In the past I have thrown in a chopped pear after reading this post.  I have also completely skipped this step, because the only thing I had in the house was a loaf of bread.

Step 3: Liquid
I am very scientific about this step.  This is exactly what I did: 2 glugs of red wine from the bottle I had open. 1 smaller glug of soy sauce. 1 more small glug of Worcestershire sauce. About 4 glugs of chicken stock (I like this kind but anything is fine.)  Basically add liquid until your short ribs are covered about 50% with liquid.
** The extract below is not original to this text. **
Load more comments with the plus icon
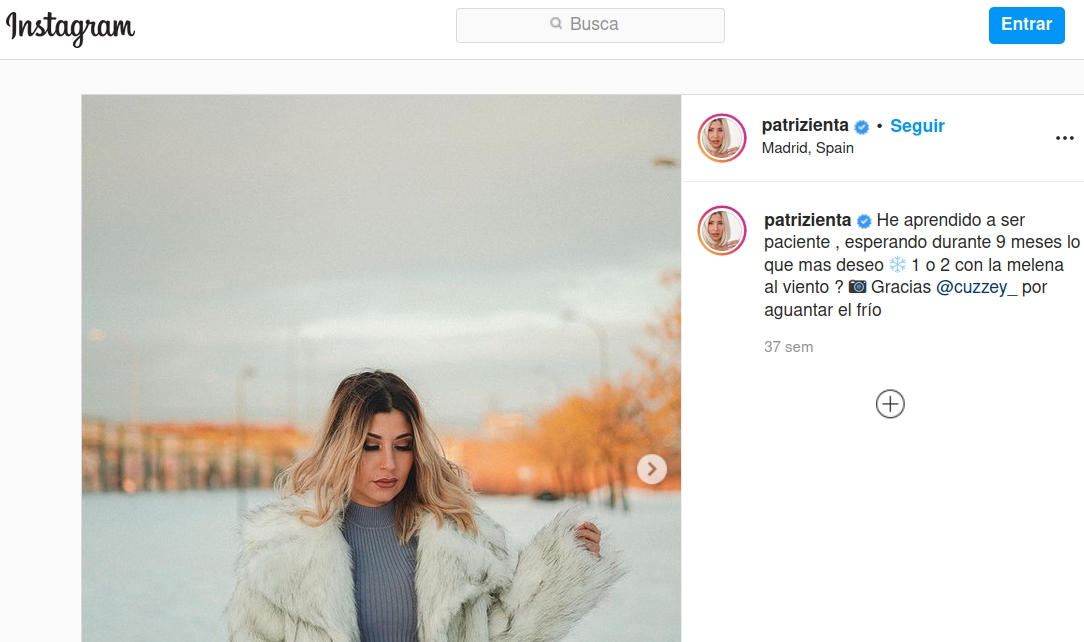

Then I put a lid on the pot, and put it in the oven at 275 degrees F for roughly 5 hours.  This temperature is SO LOW and therefore SO FORGIVING.  Five hours is what works with my schedule.  If you needed to leave it in for 6 or 7 hours it would probably be just fine.  If you needed to take it out at 4 hours because everyone is starving I bet it would be fine too.  Open up the lid and take a fork to the ribs.  You want them to fall apart when you pull at them.  If they do that, they are ready!

I served over rice and sprinkled a little bit of my extra cilantro on top.  These would also be great over sweet potatoes.

This is Baby Jack’s dinner plate.  Braised short ribs are particular nice for humans without many teeth because the meat is SO tender.  It shreds itself when they pick it up.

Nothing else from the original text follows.